-- START Extract provided --
SchliemannNBSLanguageDescription

Contents


NBS Language Description

The NBS language is used to describe programming languages, and integrate them with NetBeans. With it, you can define the tokens and grammar of a language, and how to present this language in the IDE. One *.nbs file defines one programming language.


Defining tokens

The lexical analyzer is the first part of each parser and compiler. It reads a source file and breaks it up in to a stream of tokens. A token is something like word in a given language. Tokens are typically defined by regular expressions.

Example:

TOKEN:number:( [09]+ )

This line of an nbs file defines a type of token named "number".

Syntax:

tokenDefinition = "TOKEN" ":" tokenTypeName ":" "(" regularExpression ")";
tokenTypeName = <identifier>;

Regular expression constructs:

'a' character a
"abc" string abc - syntax is the same like in Java (\t, \n, ...)
"ab"i case-insensitive string, i.e. ab, Ab, aB or AB
[[[abc | ['a' 'b' 'c']] charater a, b, or c (simple class)
[[[^abc | [^'a' 'b' 'c']] any character except a, b, or c (negation)
[[[aZAZ | ['a'-'z' 'A'-'Z']] a through z or A through Z, inclusive (range)
. any character
'a'? character a once or not at all
'a'+ character a one or more time
'a'* character a zero or more time
XY X followed by Y
X/Y Either X or Y
(X) X, as a capturing group


It is hard to describe some languages using a stateless lexical analyzer. For this reason, the nbs language contains support for states during lexical analysis.

Example:

<IN_COMMENT_STATE>:TOKEN:comment_end:( "*/" ):<DEFAULT_STATE>

"comment_end" token switches lex state from "IN_COMMENT_STATE" to "DEFAULT_STATE".

Syntax:

tokenDefinition = [["<"InitialState">"":" | "<" initialState ">" ":"]] "TOKEN" ":" tokenTypeName ":" "(" regularExpression ")" [":""<"FinalState">"];
initialState = <identifier>;
finalState = <identifier>;

State is not changed if you do not specify a final state. The default state is named "<DEFAULT>". It is also possible to group several token definitions with a common initial state (see example below).

Syntax:

tokenGroupdefinition = "<" initialState ">" "{"
-- END Extract provided --
-- START Data section --
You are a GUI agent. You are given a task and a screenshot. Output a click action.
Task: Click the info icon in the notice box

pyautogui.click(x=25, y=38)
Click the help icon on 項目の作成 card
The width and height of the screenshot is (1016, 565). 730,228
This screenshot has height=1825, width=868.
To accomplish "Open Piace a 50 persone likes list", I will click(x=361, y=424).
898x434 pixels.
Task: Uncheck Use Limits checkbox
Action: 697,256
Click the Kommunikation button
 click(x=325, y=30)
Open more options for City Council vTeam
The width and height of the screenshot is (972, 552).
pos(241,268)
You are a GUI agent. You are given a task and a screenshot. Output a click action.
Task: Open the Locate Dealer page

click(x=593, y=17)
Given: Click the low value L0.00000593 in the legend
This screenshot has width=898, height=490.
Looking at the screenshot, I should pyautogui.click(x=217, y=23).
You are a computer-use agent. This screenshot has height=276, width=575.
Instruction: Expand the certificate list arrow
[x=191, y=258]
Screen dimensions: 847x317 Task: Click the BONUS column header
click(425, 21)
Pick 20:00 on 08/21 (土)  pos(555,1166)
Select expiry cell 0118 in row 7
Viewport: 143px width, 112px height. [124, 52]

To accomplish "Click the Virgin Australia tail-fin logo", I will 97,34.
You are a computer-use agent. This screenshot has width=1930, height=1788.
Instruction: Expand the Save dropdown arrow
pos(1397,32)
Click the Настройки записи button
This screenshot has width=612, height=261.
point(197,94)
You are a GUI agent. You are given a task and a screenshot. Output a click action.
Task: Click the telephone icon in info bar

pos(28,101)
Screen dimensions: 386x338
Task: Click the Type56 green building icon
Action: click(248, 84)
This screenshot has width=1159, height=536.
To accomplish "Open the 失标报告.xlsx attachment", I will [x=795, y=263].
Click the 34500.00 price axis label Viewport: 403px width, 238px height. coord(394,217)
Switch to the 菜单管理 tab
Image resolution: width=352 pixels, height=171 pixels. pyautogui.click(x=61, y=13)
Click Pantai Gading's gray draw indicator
-- END Data section --
▶ **Work to do**:
For each statement below, state whether it agrees with the NBS language description, answering yes or no and quoting exactly the words of the description that decide it.
1. A single *.nbs file can define several programming languages.
2. Leaving out the final state in a token definition keeps the lexical state unchanged.
3. Tokens are usually defined by regular expressions.

▶ **Written solution**:
1. No: "One *.nbs file defines one programming language."
2. Yes: "State is not changed if you do not specify a final state."
3. Yes: "Tokens are typically defined by regular expressions."